GOAL OF THE EXERCISE:
In the listing, swap "Image resolution" for "Screenshot size" and write out again the lines between the one holding "Locate an element on the screen. Image" and the one holding "svg-text: Aug is", inclusive, changing nothing else. Leave the pictures out of your answer.
DATA FOR THIS TASK section start
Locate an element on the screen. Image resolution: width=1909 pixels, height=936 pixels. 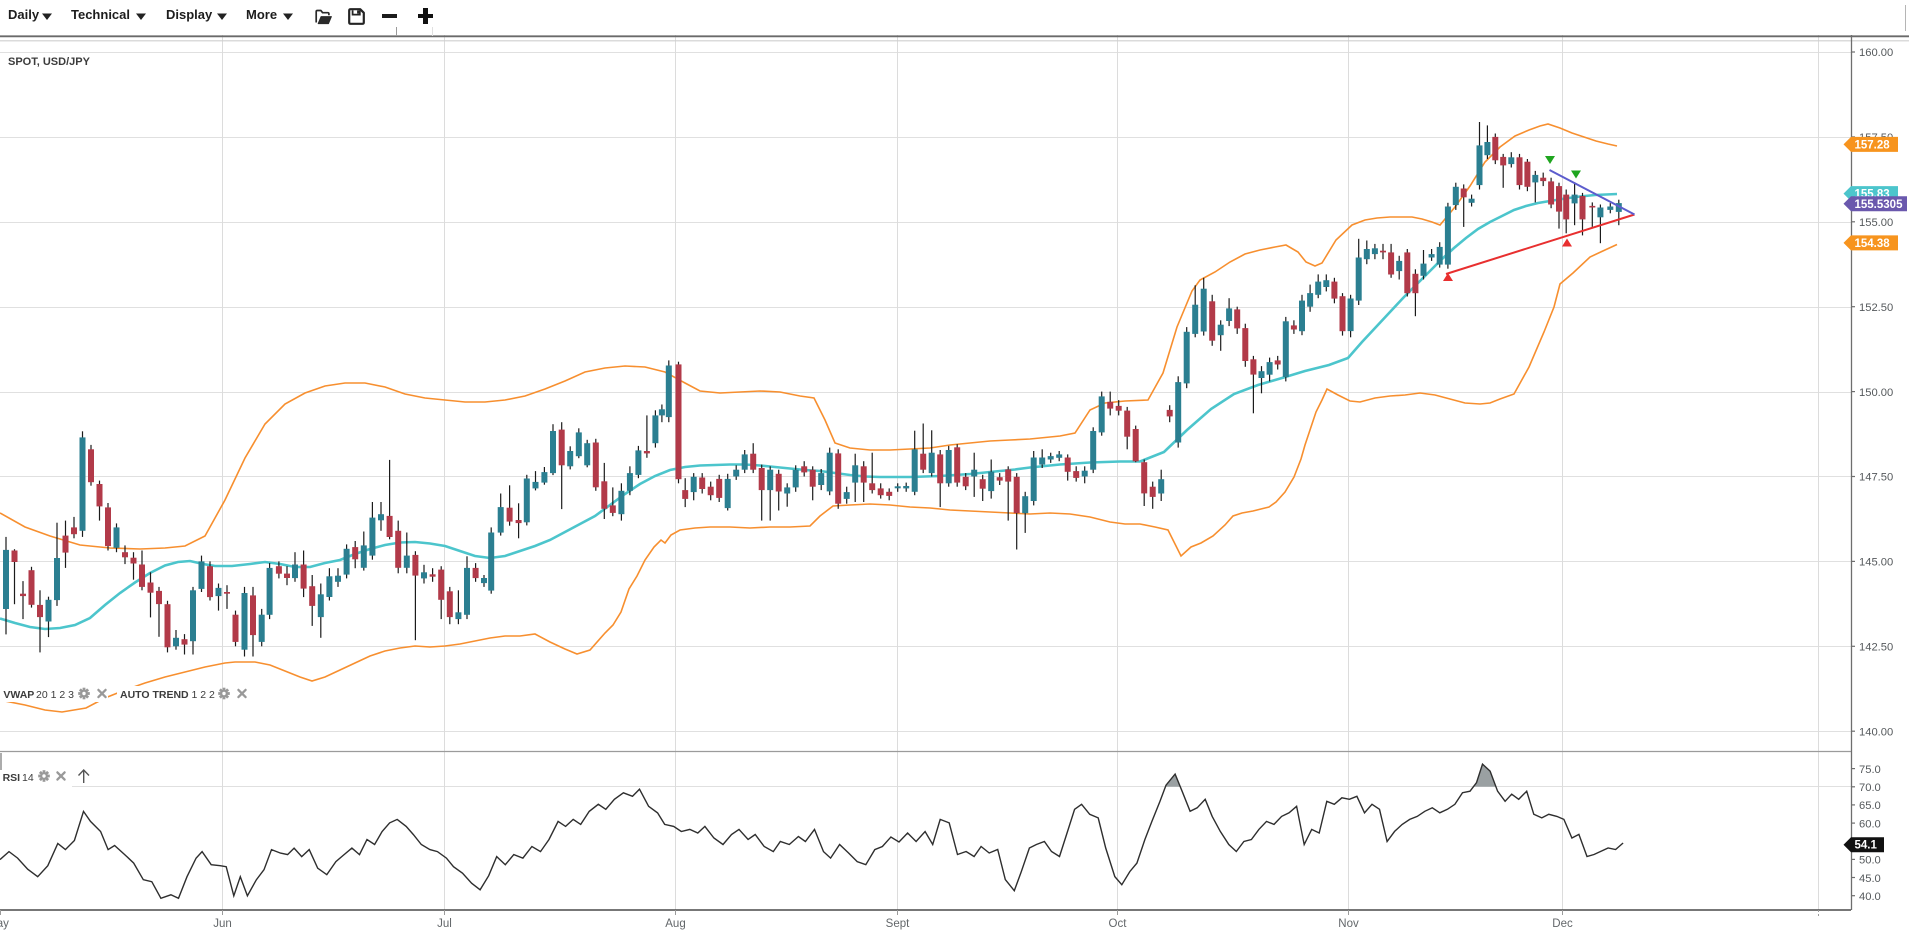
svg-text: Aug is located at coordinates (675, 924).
DATA FOR THIS TASK section end
DATA FOR THIS TASK section start
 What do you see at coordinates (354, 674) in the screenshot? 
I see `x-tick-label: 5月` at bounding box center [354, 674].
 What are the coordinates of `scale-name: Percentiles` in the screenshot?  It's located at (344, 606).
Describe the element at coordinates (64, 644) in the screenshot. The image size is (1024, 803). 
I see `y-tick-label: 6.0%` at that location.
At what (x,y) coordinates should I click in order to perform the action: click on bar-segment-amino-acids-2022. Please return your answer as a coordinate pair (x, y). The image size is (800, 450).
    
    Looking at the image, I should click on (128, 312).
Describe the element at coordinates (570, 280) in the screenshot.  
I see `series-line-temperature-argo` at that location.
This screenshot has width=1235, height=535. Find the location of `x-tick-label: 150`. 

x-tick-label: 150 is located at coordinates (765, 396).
DATA FOR THIS TASK section end
DATA FOR THIS TASK section start
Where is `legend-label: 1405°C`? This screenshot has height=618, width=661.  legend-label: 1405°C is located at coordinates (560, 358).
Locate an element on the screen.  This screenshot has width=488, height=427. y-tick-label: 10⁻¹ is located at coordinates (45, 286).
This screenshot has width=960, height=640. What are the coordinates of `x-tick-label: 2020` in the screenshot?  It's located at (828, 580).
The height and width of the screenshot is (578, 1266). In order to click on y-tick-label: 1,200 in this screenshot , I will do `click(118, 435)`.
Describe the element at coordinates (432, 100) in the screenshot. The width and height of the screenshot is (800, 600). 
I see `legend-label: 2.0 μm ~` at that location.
DATA FOR THIS TASK section end
RESPONSE TO THE TASK:
Locate an element on the screen. Screenshot size: width=1909 pixels, height=936 pixels. 
svg-text: Aug is located at coordinates (675, 924).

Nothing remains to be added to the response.